When I had obsessively polished my book past a point that was healthy or appropriate (my husband likened my revision process to a crazy person washing her hands until they bleed), I sent it to George Saunders (who I’d been lucky enough to have as my thesis advisor at Syracuse). George had just met a cool agent at a party, and he put me in touch with her. I sent her the book, and she said it was heartbreaking and hilarious, but that it would be “difficult to place.” As in, impossible to sell. I got similar responses (or no responses) from other agents, so I gave up. (Resilience=not my strong suit.) I figured that maybe I would try to write something less weird, and then if Oprah made it part of her book club, perhaps someone would consider publishing When Mystical Creatures Attack!

Then I had coffee with my friend, the writer Vauhini Vara. I told her that I’d given up on publication after being rejected by five agents. Vauhini laughed so hard she got croissant flakes in her hair. She was like, “You’re being ridiculous! Send it to 20 more agents and submit it to some contests.” But then I had a baby and got a little distracted. A year later, my husband was reading Tobias Wolff’s collection, Our Story Begins. Tobias Wolff (who I was lucky enough to work with as an undergraduate) had inscribed it with the dedication, “For Katie, with great hopes for your work.” There was a big black and white author’s photo on the front where Tobias Wolff looked serious and thoughtful. My husband kept on leaving the book on the bathroom counter, so every time I brushed my teeth, I would look at the picture of Tobias Wolff and feel like his stern expression communicated disappointment in my total lack of a writing career. So I printed out a copy of my manuscript in the faculty workroom and entered it in the Iowa Short Fiction contest. To my great surprise, it was selected as a winner. Then University of Iowa Press published my book!

If you were teaching a class that focused primarily on shorter short stories, which five to seven stories would you teach?

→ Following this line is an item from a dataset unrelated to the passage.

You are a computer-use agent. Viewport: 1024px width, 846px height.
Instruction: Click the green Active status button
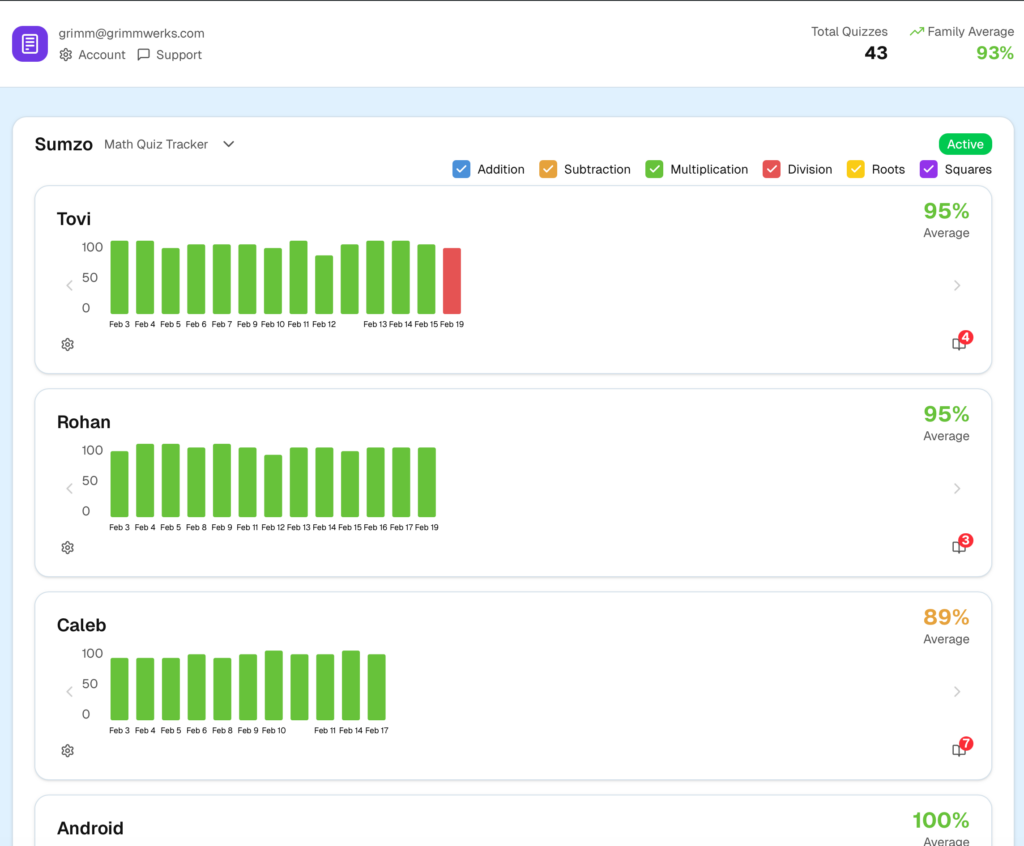tap(965, 144)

My mixtape of short stories would include:

* “Bullet in the Brain,” by Tobias Wolff

* “The 400 Pound CEO,” by George Saunders

* “The Best of Betty,” by Jincy Willett

* “In the Cemetery Where Al Jolson is Buried,” by Amy Hempel

* “The Depressed Person,” by David Foster Wallace

* “You’re Ugly, Too,” by Lorrie Moore

*A Good Man is Hard to Find,” by Flannery O’Connor

What was it like designing the cover for your collection?

When Mystical Creatures Attack!
Cover by Kathleen Founds

I made 100 terrible drawings, then made one kind of decent drawing, then uploaded it to Photoshop and spent approximately one million hours tweaking it there. Then I repeated the process with an alternate design. I sent both to Iowa, and together we decided we liked the design with a giant squid battling a unicorn more than the design with giant monster jaws chomping the title.

pink chompers jpeg 2.06.14
Draft Cover by Kathleen Founds

Thomas Merton once said, “What the world needs most is people who are fully alive in it.” I would submit that the second most pressing need in the world is probably depictions of giant squids battling unicorns. In that regard, I feel good about the design. On the other hand, I’ve had a lot of the following conversation:

Me: So, this is my book! (Proffers business card with picture of book cover.)

When Mystical Creatures Attack Cover Draft
Draft Cover By Kathleen Founds

Stranger: Oh! So it’s a children’s book.

Me: It’s actually work of literary fiction about failure, poverty, and suicide. Also unicorns.

Stranger: (Awkward silence.)

 

 

 

 

 

What does a story by a writer you’ve never heard of have to do to get your attention?

A talking animal or gun wielding madman would help. Failing that, it’s never a bad idea to go with an exquisitely crafted opening line.

What is your definition of story? 

Story: Something to the end of which you should try adding the phrase, “And then I found five dollars.” If the story improves drastically, it needs work.

About the Interviewer

Megan Giddings will be attending Indiana University’s MFA in the fall. She has most recently been published in the Doctor TJ Eckleburg Review and Knee-Jerk.